Mark Dickinson over 8 years

Though, somewhat ironically, the intermediate 64-bit precision (not 80-bit precision) from use of the 80-bit x87 registers can lead to less accurate results for simple arithmetic operations on regular 53-bit doubles. Assuming the usual round-ties-to-even rounding mode, the operation 1e16 + 2.9999 on IEEE 754 binary64 values gives a correctly-rounded result of 10000000000000002.0 on a machine using SSE2, but an incorrectly-rounded result of 10000000000000004.0 when using x87 with FPU precision not altered from its default of 64-bit precision, thanks to double rounding.
supercat over 8 years

There are a few cases where using double-precision to compute x+y would yield a result with a round-off error of 1/2ulp, while using extended-precision and converting to double would yield a round-off error of2049/4096ulp. On the other hand, there are a lot more cases where using extended-precision to compute x+y+z will yield an accurate result, while using "double" will yield a result that's far less accurate, or in some cases Just Plain Wrong.
Mark Dickinson over 8 years

Right, but I think we can fault Intel for not providing a way to do standards-compliant correctly-rounded basic arithmetic operations (on 64-bit doubles) at all. Yes, you can change the FPU precision to 53 bits instead of 64 bits, but that's clunky, slow, risks interfering with library code that expects the 64-bit precision, and doesn't even solve the problem: while it eliminates double rounding in the normal domain, it doesn't change the exponent range, so still leaves the possibility of double rounding on underflow. SSE(2) is a big improvement in this respect.
supercat over 8 years

@MarkDickinson: While there are specialized applications which require bit-consistent floating-point behavior with operations involving shorter types, for most applications it is better to have proper support for extended precision. I see SSE(2) and x87 as serving different purposes, and would have liked to have seen languages support them both eagerly-promoting and strict floating-point types; further, expressions involving strict types should IMHO only be convertible to larger types after "visibly" coercing them to their own type, so if f1 and f2 were strict float types, d1=f1*f2...
supercat over 8 years

...would need to be written as d1=(float)(f1*f2); [not d1=(double)(f1*f2);!]. I would guess that in cases where someone writes d1=f1*f2; there is a very high likelihood that (1) the code would either have been intended to say d1=(double)f1*f2;, (2) a programmer who sees the code thinks it means that, or (3) a programmer who sees the code thinks it was intended to mean that.
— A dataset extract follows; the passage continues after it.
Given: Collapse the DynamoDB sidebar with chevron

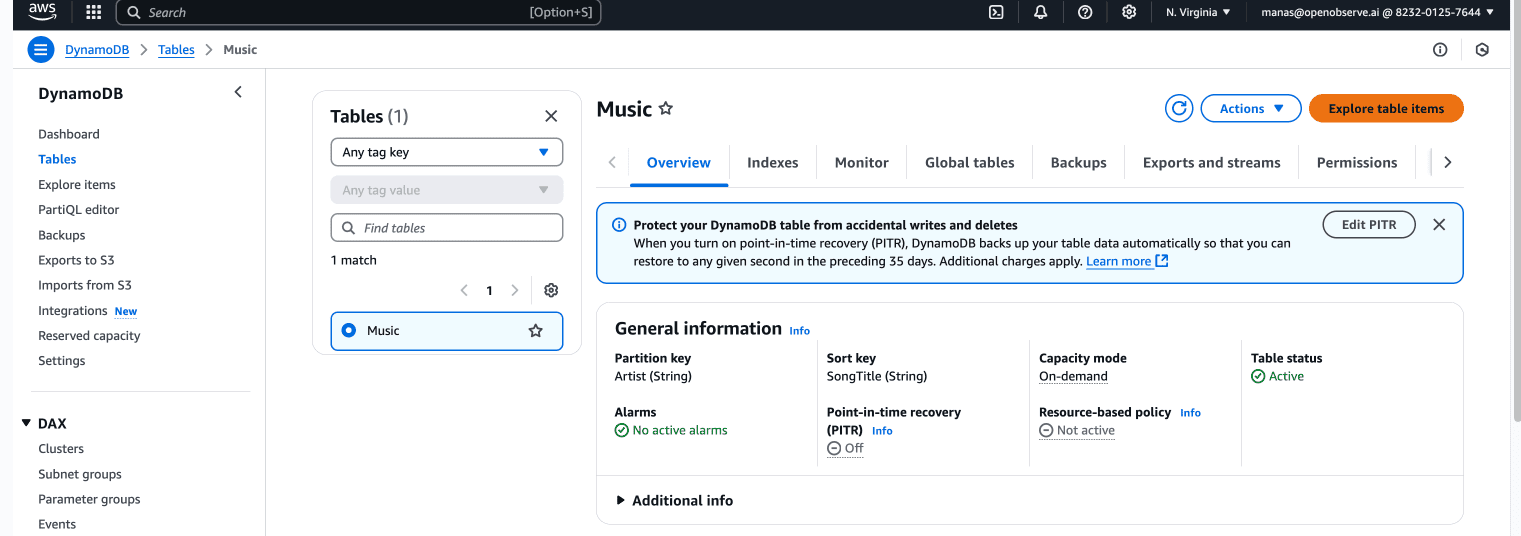Looking at the screenshot, I should click(238, 93).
Requiring the code to be written as d1=(float)(f1*f2); in cases where that behavior is intended would eliminate those dangers.
Thaqif Yusoff about 8 years

but isn't long double an extended precision type?
supercat about 8 years

@marcin: It is, and I'd suggest many people's dislike for it is a consequence of languages' poor treatment of it. The design intention of C was that unsuffixed literals be the highest-precision type, and variadic function arguments should promote to the highest-precision type, so code like "printf("%9.4f/%9.4f", x, y*Y_SCALE);` wouldn't have to worry about the type of Y_SCALE, and even if the same value of Y_SCALE was sometimes used in float and double calculations. Having a long double type which isn't interchangeable in printf makes things awkward, as does...
supercat about 8 years

...having a declaration like long double d=0.1; set d to 0.10000000000000000555 rather than 0.10000000000000000000813151629364.
Peter Cordes over 7 years

serialize operation. You mean "parallel operation". Or SIMD operation.
Peter Cordes over 7 years

You still have to use fpu for trigonometric and other trancedental math operations. If you mean x87 FSIN, FYL2X (log2), etc. then no, that's incorrect. Math libraries implement those functions in software, with SSE math.
Peter Cordes over 7 years

Even before x87 was obsolete, good math libraries didn't use FSIN, because the internal value of Pi used for range reduction isn't accurate enough; only 66 bits. Intel isn't able to change this, for backwards compat reasons, but FSIN has large errors near +/- pi/2
user6801759 over 7 years

Yes. sorry, I meant parallel. Emulation is always much much slower. in fact that's we did before numeric processor existed. See Kahan notes on IEEE 754 design rationale en.wikipedia.org/wiki/Floating_point#IEEE_754_design_rationa‌le: "This Extended format is designed to be used, with negligible loss of speed,.." But for pragmatical reason (faster machine, larger capacity in everything), I guess no one bothers with used to be slow and bloated code anymore.
user6801759 over 7 years

About PI, you might see jpl.nasa.gov/edu/news/2016/3/16/… Multiprecission sure is nice, but it's for fun and exercise only.
Peter Cordes over 7 years

Emulating fsin in software is not much slower. The internal implementation is micro-coded with 71-100 uops (on Intel Haswell), with a total latency of 47-106 cycles, and (in this case) doesn't do anything that can't be done with simple x86 instructions that each decode to only a single uop. And re: Pi precision, the article you linked doesn't say anything about catastrophic cancellation or floating point problems. Did you even read Bruce Dawson's article that I linked earlier? Have you heard of catastrophic cancellation?
Peter Cordes over 7 years

BTW, welcome to Stack Overflow. You should edit your correction ("parallel") into the answer.
fuz over 6 years

Note that the x87 FPU actually has a control word which allows you to reduce the internal precision to 64 bit or even 32 bit to get bitwise identical results, but nobody seems to use that.
Peter Cordes about 5 years

@fuz: according to Bruce Dawson, MSVC used to reduce to 64-bit (53-bit significand) in its CRT startup. randomascii.wordpress.com/2012/03/21/… And DirectX apparently used to reduce it to float precision for your whole process!
Michel de Ruiter over 2 years

11 bits means a factor 2048: more than 3 digits...?